Let’s be honest – these bats are not good for the game. They give a team an extreme advantage. Sure, the bats are technically legal, but other teams would need to develop their own designs, send orders to a manufacturer and wait for them to be created and sent before they could even use them in batting practice or games.
“I’ve never seen anything like it before,” Brewers said closer to Trevor Megill. “It could be the Bush League. It may not be. But it’s Yankees, so they let it slip.”
Since Yankees got their own analyst to create these bats independently, the rest of MLB is a disadvantage. New York had unequal access to innovation, which is a problem for the league as it provides a precedent for further bats.

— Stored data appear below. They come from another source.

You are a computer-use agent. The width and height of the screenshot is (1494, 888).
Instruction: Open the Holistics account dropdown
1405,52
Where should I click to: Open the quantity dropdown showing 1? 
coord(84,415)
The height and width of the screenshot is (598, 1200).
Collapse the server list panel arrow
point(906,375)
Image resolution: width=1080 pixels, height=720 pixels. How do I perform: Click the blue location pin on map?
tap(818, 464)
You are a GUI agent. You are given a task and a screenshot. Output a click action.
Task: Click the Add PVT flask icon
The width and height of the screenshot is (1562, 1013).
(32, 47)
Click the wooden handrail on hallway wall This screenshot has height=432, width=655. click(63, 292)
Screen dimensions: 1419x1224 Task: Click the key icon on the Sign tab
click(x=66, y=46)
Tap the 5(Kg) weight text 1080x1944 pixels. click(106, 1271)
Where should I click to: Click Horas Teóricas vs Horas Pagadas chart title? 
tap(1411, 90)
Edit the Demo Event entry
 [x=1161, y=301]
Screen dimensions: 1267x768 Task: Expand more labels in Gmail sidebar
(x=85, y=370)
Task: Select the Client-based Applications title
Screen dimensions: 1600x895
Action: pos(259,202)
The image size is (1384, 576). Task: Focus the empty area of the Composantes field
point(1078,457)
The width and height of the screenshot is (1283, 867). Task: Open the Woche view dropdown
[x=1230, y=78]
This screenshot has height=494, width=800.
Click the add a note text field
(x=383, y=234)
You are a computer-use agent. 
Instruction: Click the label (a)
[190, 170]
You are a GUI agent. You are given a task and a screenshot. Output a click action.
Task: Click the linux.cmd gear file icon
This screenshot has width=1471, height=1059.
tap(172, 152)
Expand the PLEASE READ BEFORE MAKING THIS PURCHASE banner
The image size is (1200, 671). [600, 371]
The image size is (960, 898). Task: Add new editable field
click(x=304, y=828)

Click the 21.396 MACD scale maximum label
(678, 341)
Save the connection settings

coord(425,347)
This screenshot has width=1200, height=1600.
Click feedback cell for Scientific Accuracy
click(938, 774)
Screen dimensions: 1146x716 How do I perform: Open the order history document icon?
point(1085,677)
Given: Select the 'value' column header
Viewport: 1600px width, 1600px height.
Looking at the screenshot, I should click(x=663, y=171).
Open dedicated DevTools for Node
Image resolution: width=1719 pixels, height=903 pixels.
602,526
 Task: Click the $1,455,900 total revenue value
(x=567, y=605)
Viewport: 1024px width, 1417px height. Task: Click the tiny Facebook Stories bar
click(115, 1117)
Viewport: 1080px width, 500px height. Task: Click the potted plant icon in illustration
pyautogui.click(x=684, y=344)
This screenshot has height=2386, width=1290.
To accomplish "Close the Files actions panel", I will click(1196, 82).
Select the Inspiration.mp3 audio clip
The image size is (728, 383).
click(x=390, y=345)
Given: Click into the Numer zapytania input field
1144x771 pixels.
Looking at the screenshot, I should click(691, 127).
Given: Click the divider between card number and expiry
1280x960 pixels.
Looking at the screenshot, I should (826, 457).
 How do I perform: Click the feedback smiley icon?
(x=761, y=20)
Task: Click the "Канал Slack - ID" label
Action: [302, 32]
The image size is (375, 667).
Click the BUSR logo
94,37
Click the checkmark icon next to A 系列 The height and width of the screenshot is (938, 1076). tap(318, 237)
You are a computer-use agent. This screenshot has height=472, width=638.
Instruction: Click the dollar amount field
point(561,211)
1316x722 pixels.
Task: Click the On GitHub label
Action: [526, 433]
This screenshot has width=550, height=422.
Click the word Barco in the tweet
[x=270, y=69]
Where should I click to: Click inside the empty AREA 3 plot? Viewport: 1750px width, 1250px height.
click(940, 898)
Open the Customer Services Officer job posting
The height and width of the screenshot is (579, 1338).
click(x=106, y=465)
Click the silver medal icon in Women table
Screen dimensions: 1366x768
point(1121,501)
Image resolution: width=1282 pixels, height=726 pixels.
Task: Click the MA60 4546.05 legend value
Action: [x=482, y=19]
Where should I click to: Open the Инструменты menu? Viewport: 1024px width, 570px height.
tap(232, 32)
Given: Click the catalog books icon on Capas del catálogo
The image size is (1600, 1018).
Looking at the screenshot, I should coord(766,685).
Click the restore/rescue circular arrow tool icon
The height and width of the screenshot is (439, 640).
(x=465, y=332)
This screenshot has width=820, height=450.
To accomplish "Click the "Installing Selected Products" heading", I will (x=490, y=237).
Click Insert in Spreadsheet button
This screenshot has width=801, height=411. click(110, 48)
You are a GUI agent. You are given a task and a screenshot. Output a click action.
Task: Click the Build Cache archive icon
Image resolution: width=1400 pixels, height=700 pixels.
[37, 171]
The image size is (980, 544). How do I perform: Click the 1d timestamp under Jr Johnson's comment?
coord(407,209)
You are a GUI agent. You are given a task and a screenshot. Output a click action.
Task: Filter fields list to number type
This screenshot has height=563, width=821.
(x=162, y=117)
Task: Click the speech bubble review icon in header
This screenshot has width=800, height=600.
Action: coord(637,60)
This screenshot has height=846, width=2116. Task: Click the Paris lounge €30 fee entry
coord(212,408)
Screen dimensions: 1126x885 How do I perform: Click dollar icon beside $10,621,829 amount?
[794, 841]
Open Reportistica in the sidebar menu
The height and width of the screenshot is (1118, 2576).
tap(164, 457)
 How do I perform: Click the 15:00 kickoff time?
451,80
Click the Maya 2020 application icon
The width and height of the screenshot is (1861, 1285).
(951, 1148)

In an absolute nightmare scenario, these torpedo bats were able to spiral out of control, making it difficult for the league to regulate equipment standards. This can lead to inconsistencies in enforcement and additional disputes about what is legal and what is prohibited.
MLB already drew a line with jugs when it universally banned the use of “sticky things” a few seasons ago. Now the league must determine the law with Yankees on these charged bats.